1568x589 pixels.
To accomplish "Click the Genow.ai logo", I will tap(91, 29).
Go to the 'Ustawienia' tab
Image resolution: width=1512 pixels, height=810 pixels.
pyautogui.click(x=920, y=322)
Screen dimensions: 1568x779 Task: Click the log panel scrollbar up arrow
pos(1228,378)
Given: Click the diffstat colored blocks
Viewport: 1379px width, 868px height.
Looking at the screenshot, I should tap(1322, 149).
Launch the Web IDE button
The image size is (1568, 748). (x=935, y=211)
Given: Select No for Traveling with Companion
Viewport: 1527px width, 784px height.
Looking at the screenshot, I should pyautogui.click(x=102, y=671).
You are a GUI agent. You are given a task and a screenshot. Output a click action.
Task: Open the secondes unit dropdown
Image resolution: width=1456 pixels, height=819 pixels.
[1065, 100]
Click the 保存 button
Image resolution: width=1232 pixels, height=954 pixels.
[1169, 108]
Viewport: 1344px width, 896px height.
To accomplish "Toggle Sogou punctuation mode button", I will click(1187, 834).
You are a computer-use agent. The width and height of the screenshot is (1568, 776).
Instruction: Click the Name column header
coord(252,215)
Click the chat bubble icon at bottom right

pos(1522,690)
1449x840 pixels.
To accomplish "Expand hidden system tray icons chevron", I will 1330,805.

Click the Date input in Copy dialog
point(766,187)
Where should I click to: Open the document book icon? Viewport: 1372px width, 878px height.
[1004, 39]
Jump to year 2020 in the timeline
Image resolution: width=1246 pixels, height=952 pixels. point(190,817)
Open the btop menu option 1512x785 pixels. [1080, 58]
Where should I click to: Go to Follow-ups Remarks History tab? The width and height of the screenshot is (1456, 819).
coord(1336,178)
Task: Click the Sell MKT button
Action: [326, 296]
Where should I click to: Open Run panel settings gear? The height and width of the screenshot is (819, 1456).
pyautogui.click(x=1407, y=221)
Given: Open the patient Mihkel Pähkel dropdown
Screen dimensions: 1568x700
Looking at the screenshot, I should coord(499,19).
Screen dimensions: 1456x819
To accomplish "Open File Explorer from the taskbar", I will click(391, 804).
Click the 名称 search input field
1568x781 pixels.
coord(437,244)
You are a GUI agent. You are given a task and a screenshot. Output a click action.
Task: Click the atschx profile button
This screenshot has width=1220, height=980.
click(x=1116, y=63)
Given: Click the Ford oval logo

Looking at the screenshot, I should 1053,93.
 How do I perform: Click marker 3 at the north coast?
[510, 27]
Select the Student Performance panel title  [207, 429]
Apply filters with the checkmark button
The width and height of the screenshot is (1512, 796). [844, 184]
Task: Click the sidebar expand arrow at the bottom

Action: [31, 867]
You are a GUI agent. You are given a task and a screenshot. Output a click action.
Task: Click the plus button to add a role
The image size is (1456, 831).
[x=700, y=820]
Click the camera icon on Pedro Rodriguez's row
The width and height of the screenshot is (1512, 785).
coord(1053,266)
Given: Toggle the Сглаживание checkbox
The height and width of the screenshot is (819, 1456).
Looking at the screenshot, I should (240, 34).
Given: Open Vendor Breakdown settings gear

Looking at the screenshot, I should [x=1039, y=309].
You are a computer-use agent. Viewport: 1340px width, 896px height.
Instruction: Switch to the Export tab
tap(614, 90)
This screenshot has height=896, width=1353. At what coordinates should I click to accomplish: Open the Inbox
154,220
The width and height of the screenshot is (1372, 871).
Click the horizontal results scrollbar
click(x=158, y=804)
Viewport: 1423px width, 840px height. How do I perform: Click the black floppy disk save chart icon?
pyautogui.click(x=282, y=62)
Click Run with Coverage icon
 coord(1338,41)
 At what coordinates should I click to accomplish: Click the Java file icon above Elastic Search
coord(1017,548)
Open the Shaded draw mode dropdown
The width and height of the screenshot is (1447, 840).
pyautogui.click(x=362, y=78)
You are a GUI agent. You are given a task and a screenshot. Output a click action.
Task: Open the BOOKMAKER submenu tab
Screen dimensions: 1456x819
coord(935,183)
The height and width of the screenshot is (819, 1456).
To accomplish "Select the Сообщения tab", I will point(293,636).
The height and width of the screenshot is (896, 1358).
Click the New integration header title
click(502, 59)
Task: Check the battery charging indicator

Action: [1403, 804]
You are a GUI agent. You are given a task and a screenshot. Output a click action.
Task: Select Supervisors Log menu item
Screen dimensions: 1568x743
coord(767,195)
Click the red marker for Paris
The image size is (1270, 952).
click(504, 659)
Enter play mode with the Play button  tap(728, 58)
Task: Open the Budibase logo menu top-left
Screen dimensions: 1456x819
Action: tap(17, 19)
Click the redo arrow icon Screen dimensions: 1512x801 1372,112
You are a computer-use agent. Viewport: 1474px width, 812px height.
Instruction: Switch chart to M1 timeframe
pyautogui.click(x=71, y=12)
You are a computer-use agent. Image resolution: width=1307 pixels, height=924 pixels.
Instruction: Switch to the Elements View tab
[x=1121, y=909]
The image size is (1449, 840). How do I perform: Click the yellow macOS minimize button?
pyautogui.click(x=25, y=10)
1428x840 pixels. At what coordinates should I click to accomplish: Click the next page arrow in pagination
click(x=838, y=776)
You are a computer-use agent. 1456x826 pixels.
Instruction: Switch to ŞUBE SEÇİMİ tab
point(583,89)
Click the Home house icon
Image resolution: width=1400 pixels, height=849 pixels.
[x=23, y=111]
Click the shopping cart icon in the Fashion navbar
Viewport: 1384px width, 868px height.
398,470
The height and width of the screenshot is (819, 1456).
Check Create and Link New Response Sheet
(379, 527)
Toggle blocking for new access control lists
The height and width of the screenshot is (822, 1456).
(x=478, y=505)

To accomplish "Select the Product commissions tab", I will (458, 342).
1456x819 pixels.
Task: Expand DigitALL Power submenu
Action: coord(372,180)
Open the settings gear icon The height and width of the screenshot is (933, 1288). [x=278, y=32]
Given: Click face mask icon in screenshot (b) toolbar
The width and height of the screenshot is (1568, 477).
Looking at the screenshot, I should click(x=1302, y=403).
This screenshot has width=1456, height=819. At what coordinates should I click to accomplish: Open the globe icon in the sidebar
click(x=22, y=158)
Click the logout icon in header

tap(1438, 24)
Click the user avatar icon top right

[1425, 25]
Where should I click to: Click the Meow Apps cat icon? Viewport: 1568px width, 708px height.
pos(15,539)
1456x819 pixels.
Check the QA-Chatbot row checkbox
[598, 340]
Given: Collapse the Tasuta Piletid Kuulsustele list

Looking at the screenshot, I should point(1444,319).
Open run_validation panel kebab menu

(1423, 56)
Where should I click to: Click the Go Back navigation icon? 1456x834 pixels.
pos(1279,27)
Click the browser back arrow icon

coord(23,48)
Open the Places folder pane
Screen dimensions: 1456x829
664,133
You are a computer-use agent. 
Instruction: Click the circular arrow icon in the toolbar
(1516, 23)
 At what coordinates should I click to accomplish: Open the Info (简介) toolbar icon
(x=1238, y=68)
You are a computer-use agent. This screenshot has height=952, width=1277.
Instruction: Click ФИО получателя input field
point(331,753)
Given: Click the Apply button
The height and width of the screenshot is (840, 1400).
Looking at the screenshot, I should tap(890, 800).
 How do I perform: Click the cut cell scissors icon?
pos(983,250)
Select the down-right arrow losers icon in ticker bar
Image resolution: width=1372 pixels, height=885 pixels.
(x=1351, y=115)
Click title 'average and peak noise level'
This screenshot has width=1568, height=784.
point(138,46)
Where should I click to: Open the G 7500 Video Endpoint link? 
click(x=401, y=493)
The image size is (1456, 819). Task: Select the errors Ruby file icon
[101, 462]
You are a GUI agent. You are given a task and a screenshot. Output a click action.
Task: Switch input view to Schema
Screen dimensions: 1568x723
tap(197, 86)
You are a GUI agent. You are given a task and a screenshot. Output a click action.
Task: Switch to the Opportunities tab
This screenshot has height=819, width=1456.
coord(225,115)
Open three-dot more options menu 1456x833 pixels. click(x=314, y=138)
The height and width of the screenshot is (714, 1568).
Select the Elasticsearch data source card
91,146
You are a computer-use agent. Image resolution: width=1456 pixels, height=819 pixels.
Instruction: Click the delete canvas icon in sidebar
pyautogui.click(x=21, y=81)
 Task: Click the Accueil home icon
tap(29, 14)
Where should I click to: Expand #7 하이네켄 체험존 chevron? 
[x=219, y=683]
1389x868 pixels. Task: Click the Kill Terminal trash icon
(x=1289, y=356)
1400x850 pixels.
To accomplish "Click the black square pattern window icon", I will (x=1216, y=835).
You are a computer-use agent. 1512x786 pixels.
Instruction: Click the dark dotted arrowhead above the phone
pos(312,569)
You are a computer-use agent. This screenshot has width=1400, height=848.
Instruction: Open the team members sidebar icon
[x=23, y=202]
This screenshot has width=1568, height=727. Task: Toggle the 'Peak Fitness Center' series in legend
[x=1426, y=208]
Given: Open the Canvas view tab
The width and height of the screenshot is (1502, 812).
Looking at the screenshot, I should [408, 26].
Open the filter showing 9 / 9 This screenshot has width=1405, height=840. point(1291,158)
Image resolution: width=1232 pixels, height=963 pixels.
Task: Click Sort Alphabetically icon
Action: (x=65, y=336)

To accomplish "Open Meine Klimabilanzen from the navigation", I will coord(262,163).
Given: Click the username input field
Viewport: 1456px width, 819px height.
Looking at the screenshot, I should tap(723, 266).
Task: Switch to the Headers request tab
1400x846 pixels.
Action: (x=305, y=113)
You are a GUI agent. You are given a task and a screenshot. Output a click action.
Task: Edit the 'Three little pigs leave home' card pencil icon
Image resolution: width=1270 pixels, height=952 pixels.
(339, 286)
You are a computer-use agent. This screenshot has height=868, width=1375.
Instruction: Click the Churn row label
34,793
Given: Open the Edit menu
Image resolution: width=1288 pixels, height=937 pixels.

_ _ _ _

> _Requirement_
In the listing above, find the line with "1428x840 pixels. At" and the line with "You are a computer-use agent. 1456x826"; set down exactly those two lines and every line between them, nothing more.

> _Task solution_
1428x840 pixels. At what coordinates should I click to accomplish: Click the next page arrow in pagination
click(x=838, y=776)
You are a computer-use agent. 1456x826 pixels.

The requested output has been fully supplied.